Luciana Lamorgese nata a Potenza l’11 settembre 1953 (66 anni fra poco), laureata in Giurisprudenza, di professione avvocato, vanta importanti incarichi nella sua lunga carriera all’interno delle istituzioni. Lei è solo la terza donna a capo del Ministero dell’Interno dopo Rosa Iervolino (Governo D’Alema I) e Annamaria Cancellieri (Governo Monti).
La sua carriera inizia nel 1979, lavorando all’interno del Viminale. Nel 1989 viene nominata Viceprefetto ispettore, poi Viceprefetto dal 1 gennaio 1994 e quindi Prefetto dal 28 luglio 2003. Ha ricoperto in questi anni numerosi incarichi in varie amministrazioni statali e comunali: ricordiamo tra gli altri la prefettura di Varese, a Roma alla Divisione Affari Generali, all’Ufficio Centrale per gli Affari Legislativi e le Relazioni Internazionali, Capo del Dipartimento per le politiche del personale dell’amministrazione civile; si è inoltre occupata della gestione dell’accoglienza nella Regione Veneto. Negli ultimi anni si fa notare nei suoi ruoli nella prefettura di Venezia prima (2010-2012) e infine nella prefettura di Milano (2017-2018), il suo ultimo ruolo ricoperto prima di andare in pensione, dalla quale è stata richiamata per venire a capo del ministero dell’Interno.

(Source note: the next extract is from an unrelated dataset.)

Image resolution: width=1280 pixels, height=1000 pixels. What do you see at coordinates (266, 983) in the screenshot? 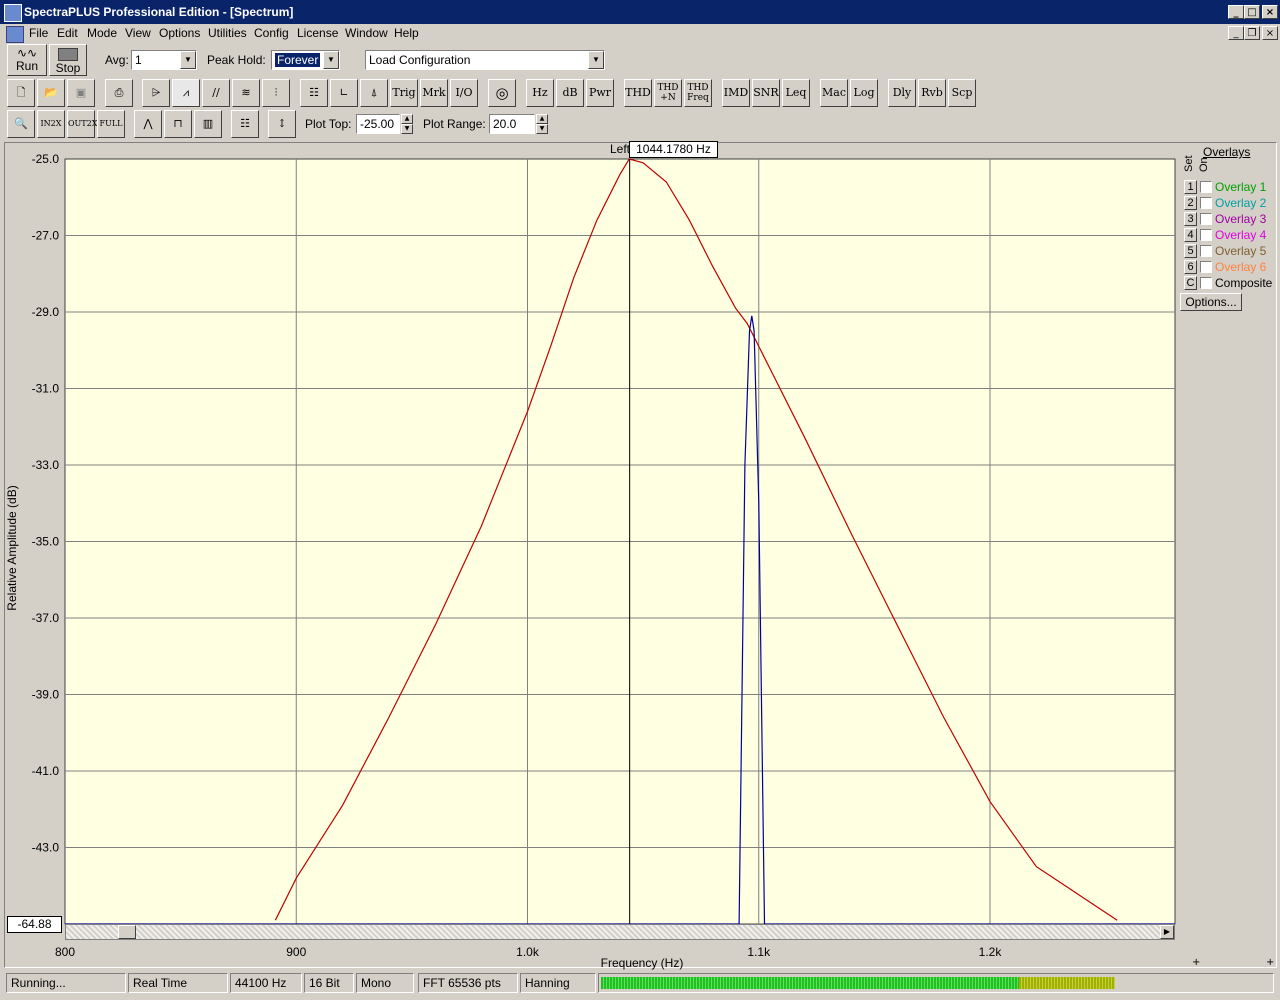
I see `status-rate: 44100 Hz` at bounding box center [266, 983].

In mezzo a questi impegni si ricordano le sue esperienze di governo come capo di gabinetto al ministero dell’Interno prima con Angelino Alfano e poi con Marco Minniti. Il suo curriculum fa capire come la scelta sia potuta ricadere su di lei anche per puri parametri tecnici. Una professionista che ha lavorato per tutta la sua vita nel campo degli interni, con riconosciute capacità e successi.
Premesse e aspettative del ministro dell’Interno
Fonte: milano.corriere.it
In tutto questo però, la cosa forse più rilevante risulta essere l’assenza dai social della nuova ministra, che segna il passo con il ministero di Salvini che faceva del suo ruolo un megafono ipertrofico della sua (non) azione di governo. Avremo probabilmente un ministro che sarà meno chiacchierato, meno “urlante”, ma forse più attento ai problemi reali e ai dossier da risolvere nel suo ministero nel quale il precedente inquilino difficilmente si faceva trovare. In passato ha avuto già modo di farsi notare nei Comuni amministrati dalla Lega, cancellando in poco tempo le loro ordinanze contro l’accoglienza dei migranti. Nel suo periodo come prefetto di Milano si è inoltre distinta per un approccio pragmatico rispetto al tema, sottolineando però come bisogna far attenzione anche alla percezione che hanno i cittadini della sicurezza nelle nostre città, da cui dipende la fiducia nell’operato delle istituzioni. Ha ricoperto quel ruolo in uno dei periodi forse più complicati per Milano (nel 2017 sbarcarono 119mila migranti), attuando un piano che è sembrato efficace per gestione e redistribuzione dei migranti. Se il suo approccio pare chiaro, non possiamo altrettanto essere certi della linea che seguirà come ministro. Sarà interessante capire come agirà nella sua nuova veste politica e quale sarà la sua narrazione riguardo il tema dell’accoglienza, in un governo il cui Premier e il cui contraente principale hanno sostenuto fino all’altro ieri i Decreti Sicurezza e la linea dura dei porti chiusi dettata da Salvini.
La principale questione aperta è quindi inevitabilmente quella della revisione dei due Decreti Sicurezza che potrebbero risultare potenzialmente incostituzionali e sui quali il Presidente Mattarella si è già espresso verso una necessaria modifica nel rispetto dei diritti umani. Qui si giocherà la vera partita, e vedremo se quel cambio di passo e quella discontinuità tanto decantati dal Premier e dal leader del PD saranno fatti oppure rimarranno solo parole al vento. Verba volant, scripta manent.